_Activity_. From the line containing "2025년도 개성리그 선수 출신 규정 공지 (774, 678)" through the last line of the material, copy every line exactly, both ends inclusive; do not copy pictures.

_Records supplied_.
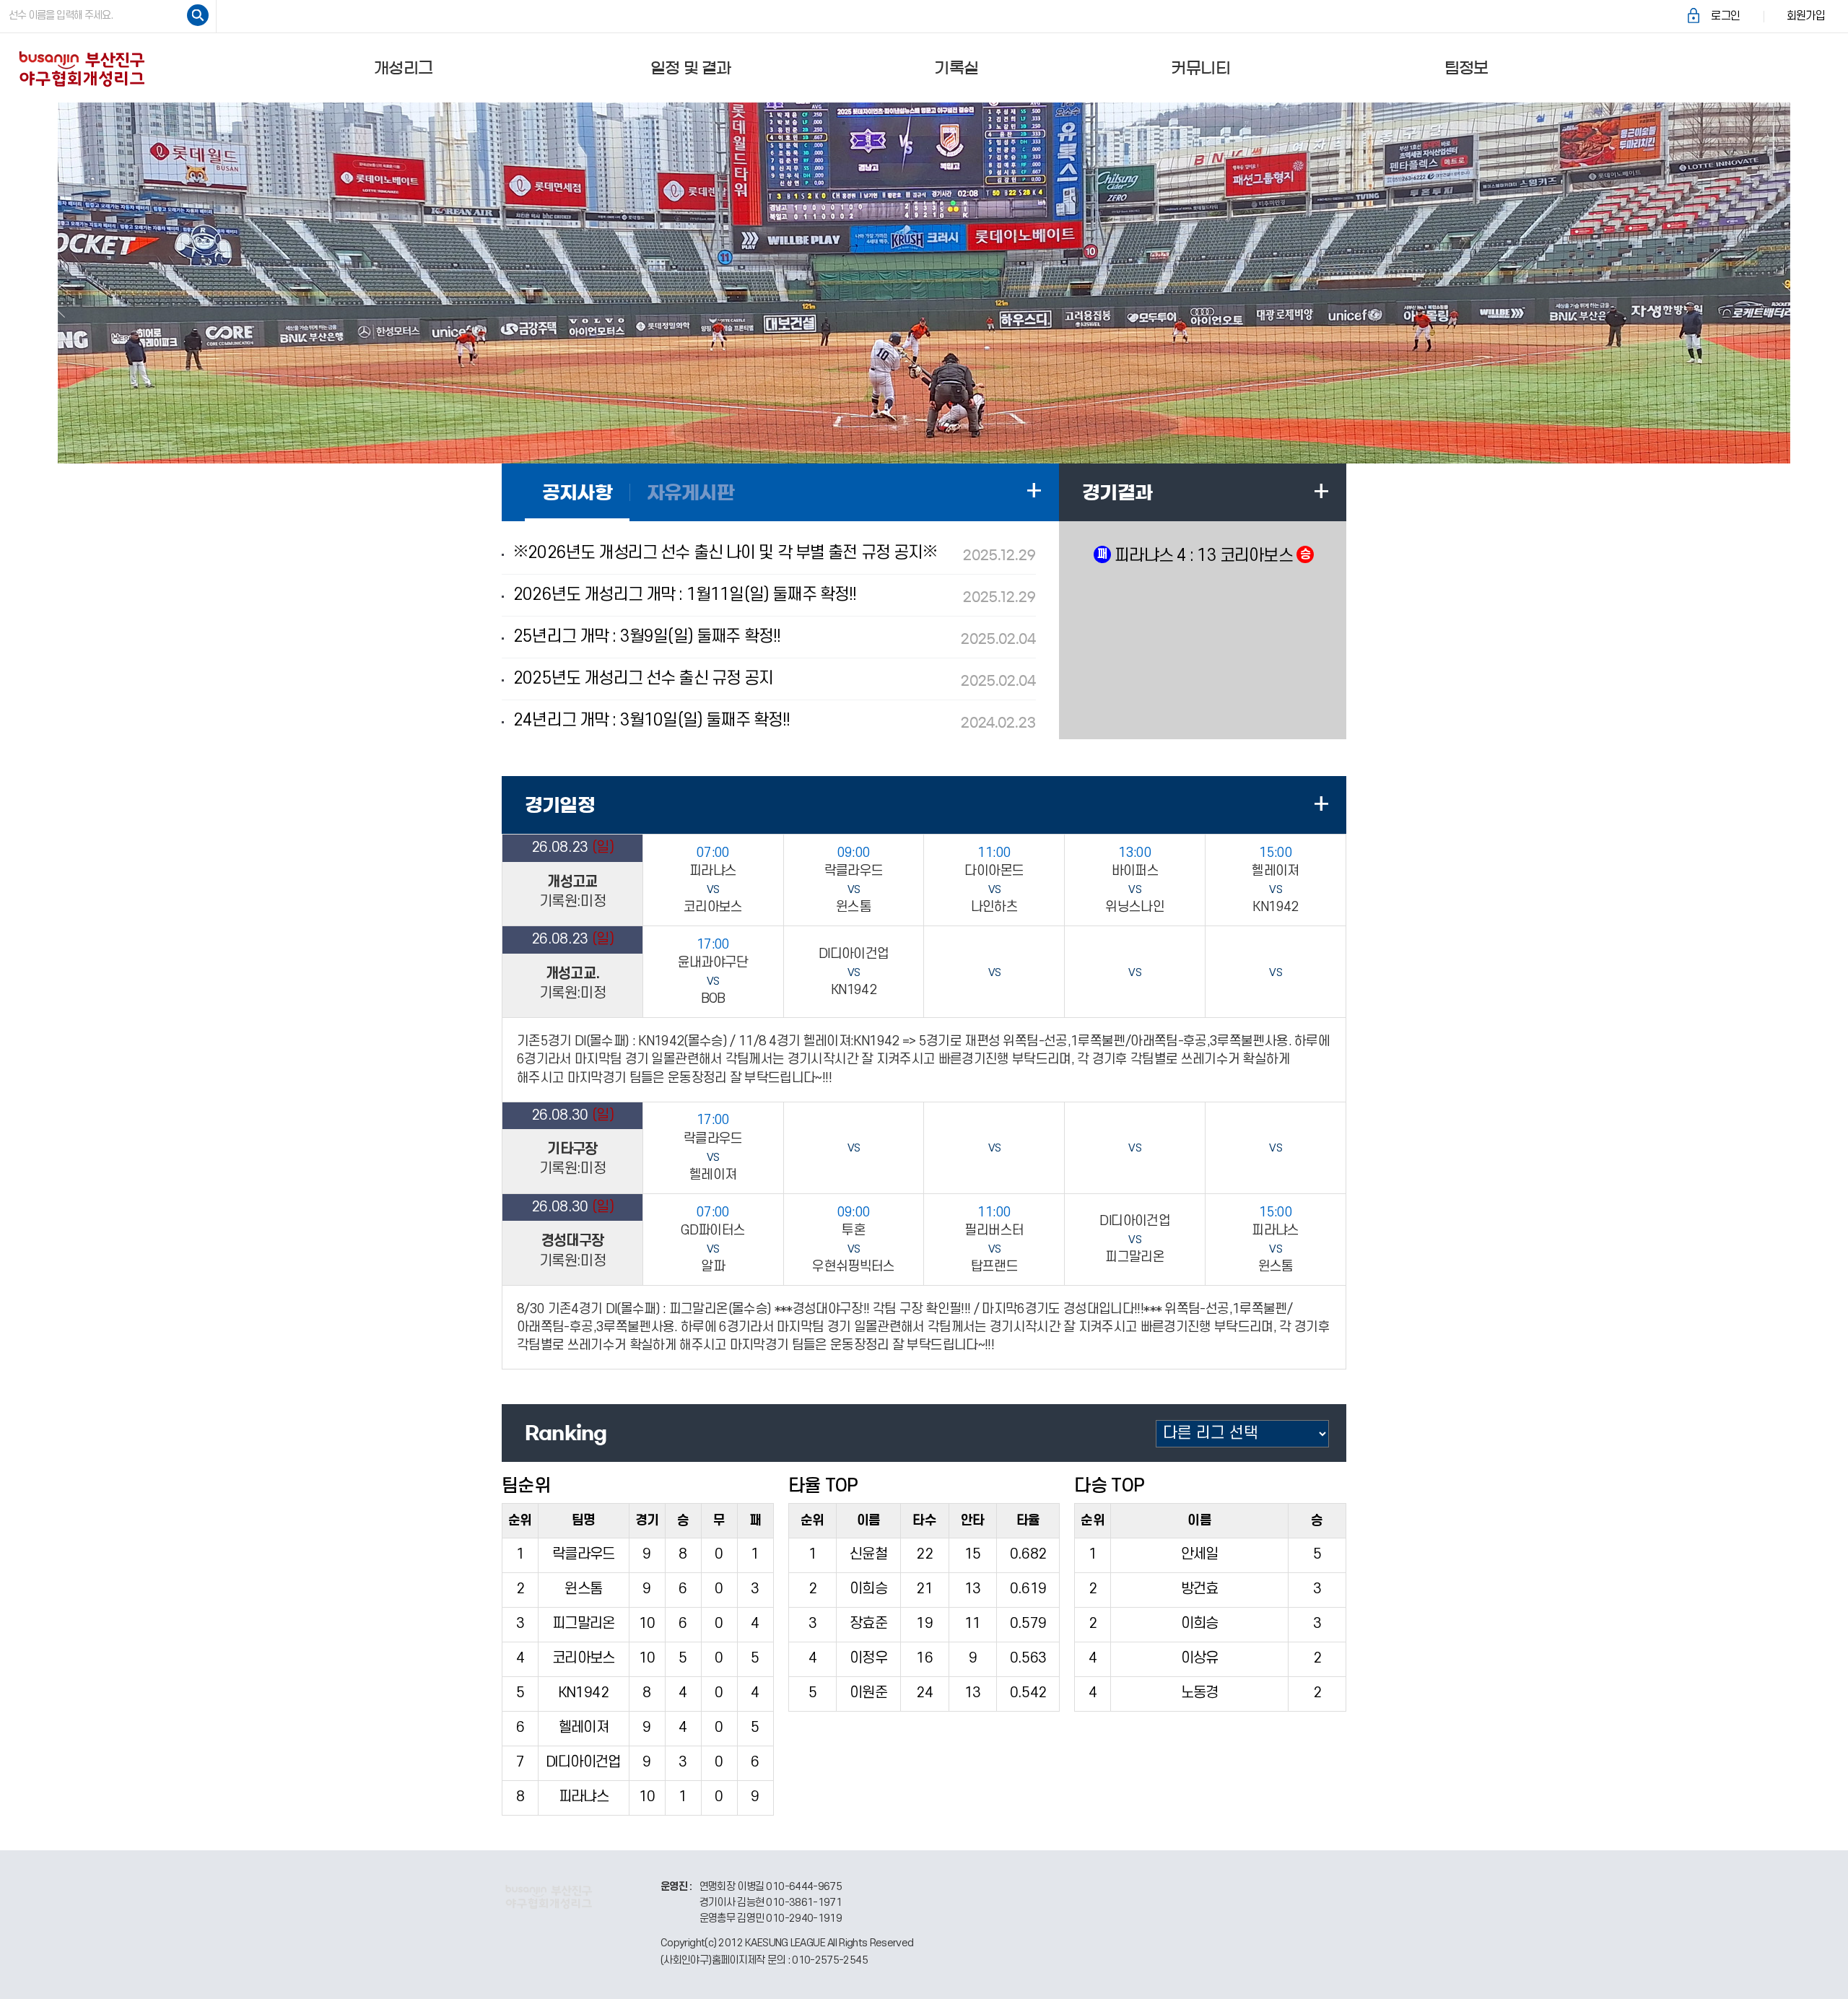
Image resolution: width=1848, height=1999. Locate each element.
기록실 (956, 68)
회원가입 (1806, 15)
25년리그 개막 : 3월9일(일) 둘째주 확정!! (774, 636)
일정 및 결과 (690, 68)
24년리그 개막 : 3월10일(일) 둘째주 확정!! (774, 720)
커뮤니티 (1200, 68)
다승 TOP (1109, 1486)
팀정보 (1466, 68)
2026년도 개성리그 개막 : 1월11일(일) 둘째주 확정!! (774, 594)
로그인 (1725, 15)
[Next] (1792, 283)
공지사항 (577, 492)
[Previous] (56, 283)
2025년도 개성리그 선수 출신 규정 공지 (774, 678)
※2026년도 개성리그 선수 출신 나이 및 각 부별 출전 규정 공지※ (774, 553)
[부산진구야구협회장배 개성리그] (81, 67)
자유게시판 (690, 492)
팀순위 (526, 1486)
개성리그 (403, 68)
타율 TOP (823, 1486)
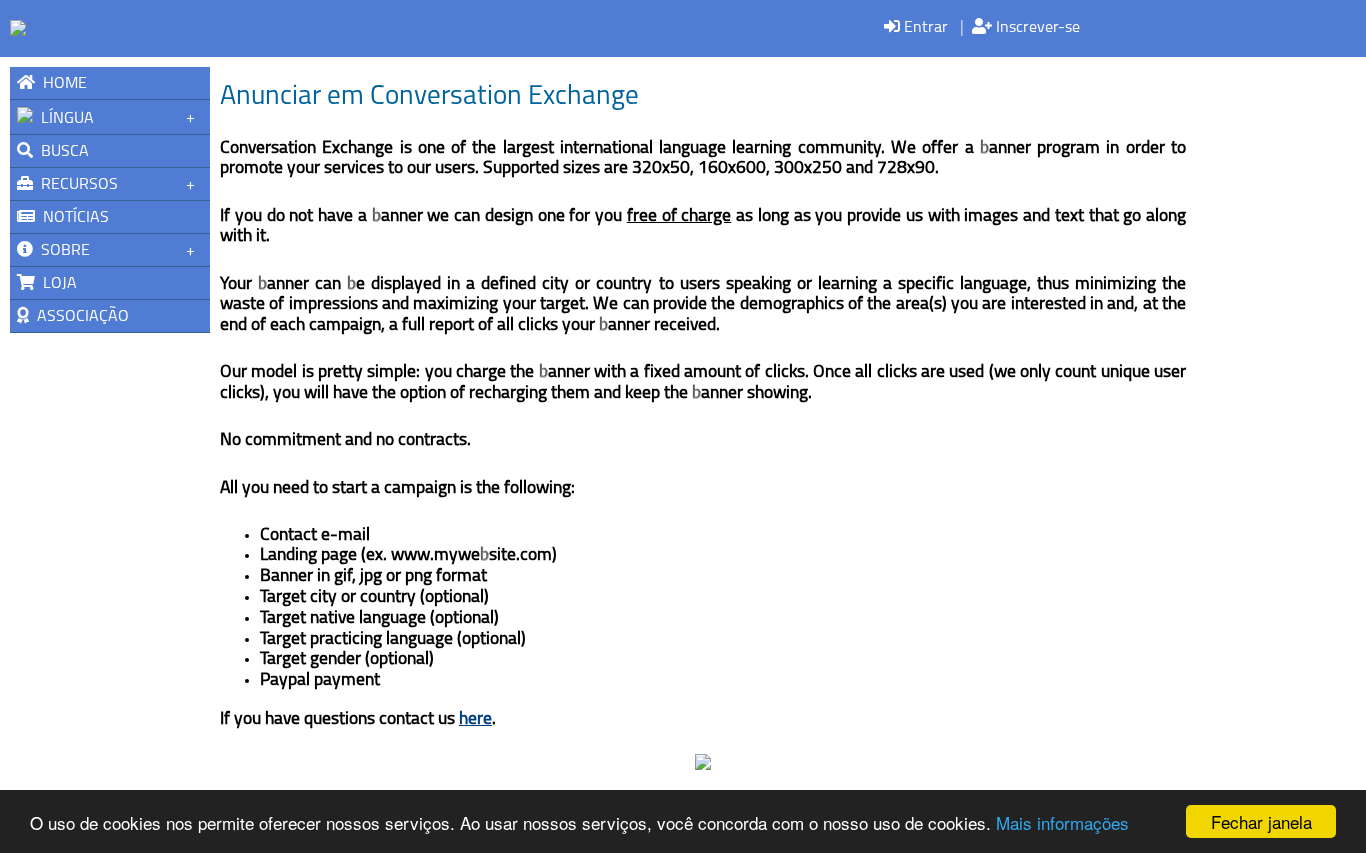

_Answer for this exercise_.
2025년도 개성리그 선수 출신 규정 공지 (774, 678)
※2026년도 개성리그 선수 출신 나이 및 각 부별 출전 규정 공지※ (774, 553)
[부산진구야구협회장배 개성리그] (81, 67)
자유게시판 (690, 492)
팀순위 (526, 1486)
개성리그 (403, 68)
타율 TOP (823, 1486)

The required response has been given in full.